* Task directions *
Repeat the lines from the one containing "Click the construction" through the last line of the data, exactly, pictures omitted.

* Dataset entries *
● ● ● ●
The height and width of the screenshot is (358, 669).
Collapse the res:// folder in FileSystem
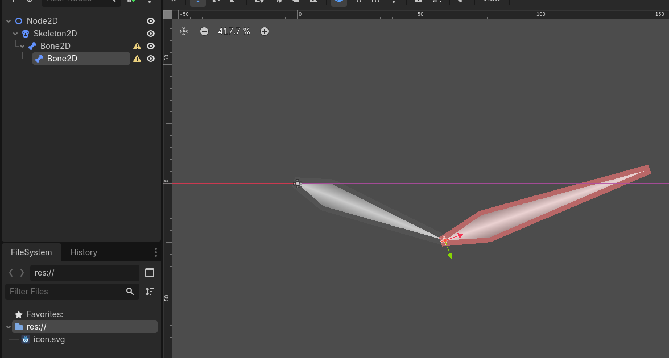tap(8, 327)
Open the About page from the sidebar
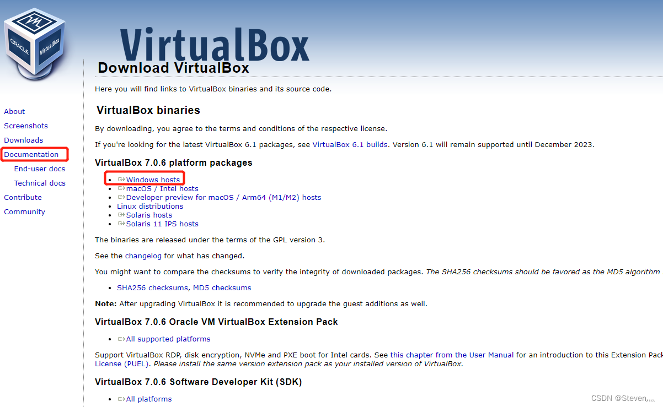663x407 pixels. pyautogui.click(x=14, y=111)

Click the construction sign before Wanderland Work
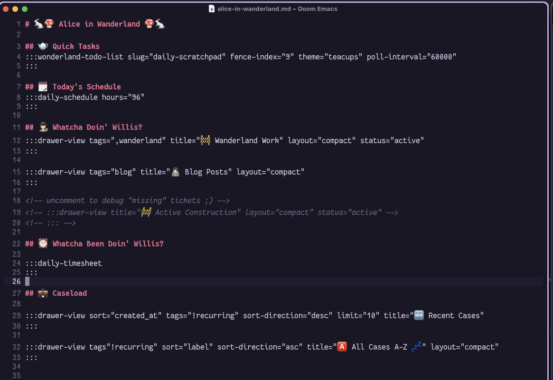(x=205, y=140)
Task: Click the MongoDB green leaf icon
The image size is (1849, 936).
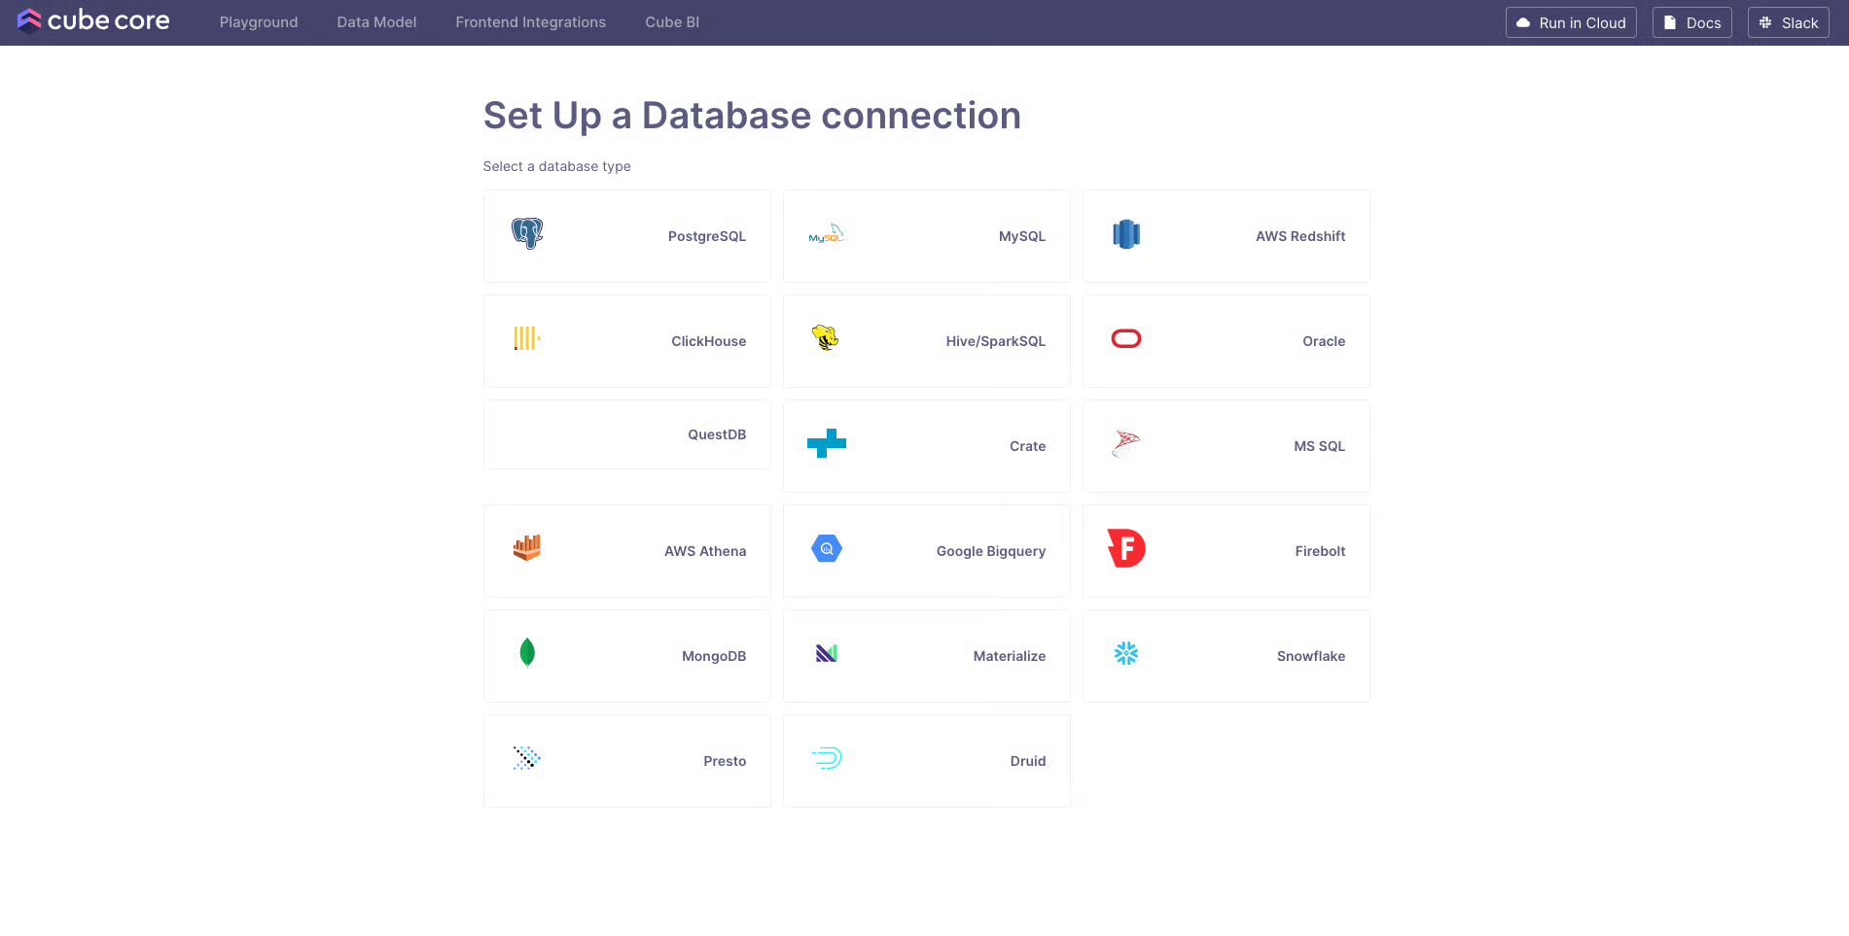Action: click(x=527, y=653)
● ● ● ●
* Response to this task *
Click the construction sign before Wanderland Work
(x=205, y=140)
Task: Click the MongoDB green leaf icon
The image size is (1849, 936).
Action: click(x=527, y=653)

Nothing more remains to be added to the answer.